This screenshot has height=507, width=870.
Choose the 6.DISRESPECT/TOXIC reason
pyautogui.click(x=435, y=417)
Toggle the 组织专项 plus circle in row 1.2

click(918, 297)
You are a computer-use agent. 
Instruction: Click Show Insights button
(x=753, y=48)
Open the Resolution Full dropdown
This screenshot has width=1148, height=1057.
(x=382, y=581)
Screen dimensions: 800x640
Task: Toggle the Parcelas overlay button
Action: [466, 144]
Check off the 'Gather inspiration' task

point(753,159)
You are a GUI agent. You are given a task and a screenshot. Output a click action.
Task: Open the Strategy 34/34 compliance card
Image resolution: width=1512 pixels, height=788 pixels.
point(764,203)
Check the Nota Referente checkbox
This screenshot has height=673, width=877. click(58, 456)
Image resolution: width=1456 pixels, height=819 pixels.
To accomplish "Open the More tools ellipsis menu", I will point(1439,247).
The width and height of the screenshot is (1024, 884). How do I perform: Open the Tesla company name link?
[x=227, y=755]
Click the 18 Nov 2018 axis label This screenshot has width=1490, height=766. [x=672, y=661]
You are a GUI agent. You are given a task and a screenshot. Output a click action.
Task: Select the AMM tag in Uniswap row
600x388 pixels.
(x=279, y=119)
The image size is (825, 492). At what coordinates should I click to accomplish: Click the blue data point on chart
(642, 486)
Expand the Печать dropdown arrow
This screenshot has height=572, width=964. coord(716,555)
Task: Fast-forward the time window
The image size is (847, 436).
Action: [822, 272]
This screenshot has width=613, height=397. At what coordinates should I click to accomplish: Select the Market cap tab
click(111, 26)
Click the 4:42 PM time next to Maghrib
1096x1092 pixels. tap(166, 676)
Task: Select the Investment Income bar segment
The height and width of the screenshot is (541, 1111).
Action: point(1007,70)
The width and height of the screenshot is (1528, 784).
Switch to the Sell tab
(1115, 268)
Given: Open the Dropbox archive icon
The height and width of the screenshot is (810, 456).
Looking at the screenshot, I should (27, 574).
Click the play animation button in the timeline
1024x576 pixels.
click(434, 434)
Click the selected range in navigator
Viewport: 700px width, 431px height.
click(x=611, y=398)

WHAT YOU SHOULD DO: Every entry above needs to be copied exactly.

RESPONSE:
This screenshot has height=507, width=870.
Choose the 6.DISRESPECT/TOXIC reason
pyautogui.click(x=435, y=417)
Toggle the 组织专项 plus circle in row 1.2

click(918, 297)
You are a computer-use agent. 
Instruction: Click Show Insights button
(x=753, y=48)
Open the Resolution Full dropdown
This screenshot has width=1148, height=1057.
(x=382, y=581)
Screen dimensions: 800x640
Task: Toggle the Parcelas overlay button
Action: [466, 144]
Check off the 'Gather inspiration' task

point(753,159)
You are a GUI agent. You are given a task and a screenshot. Output a click action.
Task: Open the Strategy 34/34 compliance card
Image resolution: width=1512 pixels, height=788 pixels.
point(764,203)
Check the Nota Referente checkbox
This screenshot has height=673, width=877. click(58, 456)
Image resolution: width=1456 pixels, height=819 pixels.
To accomplish "Open the More tools ellipsis menu", I will point(1439,247).
The width and height of the screenshot is (1024, 884). How do I perform: Open the Tesla company name link?
[x=227, y=755]
Click the 18 Nov 2018 axis label This screenshot has width=1490, height=766. [x=672, y=661]
You are a GUI agent. You are given a task and a screenshot. Output a click action.
Task: Select the AMM tag in Uniswap row
600x388 pixels.
(x=279, y=119)
The image size is (825, 492). At what coordinates should I click to accomplish: Click the blue data point on chart
(642, 486)
Expand the Печать dropdown arrow
This screenshot has height=572, width=964. coord(716,555)
Task: Fast-forward the time window
The image size is (847, 436).
Action: [822, 272]
This screenshot has width=613, height=397. At what coordinates should I click to accomplish: Select the Market cap tab
click(111, 26)
Click the 4:42 PM time next to Maghrib
1096x1092 pixels. tap(166, 676)
Task: Select the Investment Income bar segment
The height and width of the screenshot is (541, 1111).
Action: point(1007,70)
The width and height of the screenshot is (1528, 784).
Switch to the Sell tab
(1115, 268)
Given: Open the Dropbox archive icon
The height and width of the screenshot is (810, 456).
Looking at the screenshot, I should (27, 574).
Click the play animation button in the timeline
1024x576 pixels.
click(434, 434)
Click the selected range in navigator
Viewport: 700px width, 431px height.
click(x=611, y=398)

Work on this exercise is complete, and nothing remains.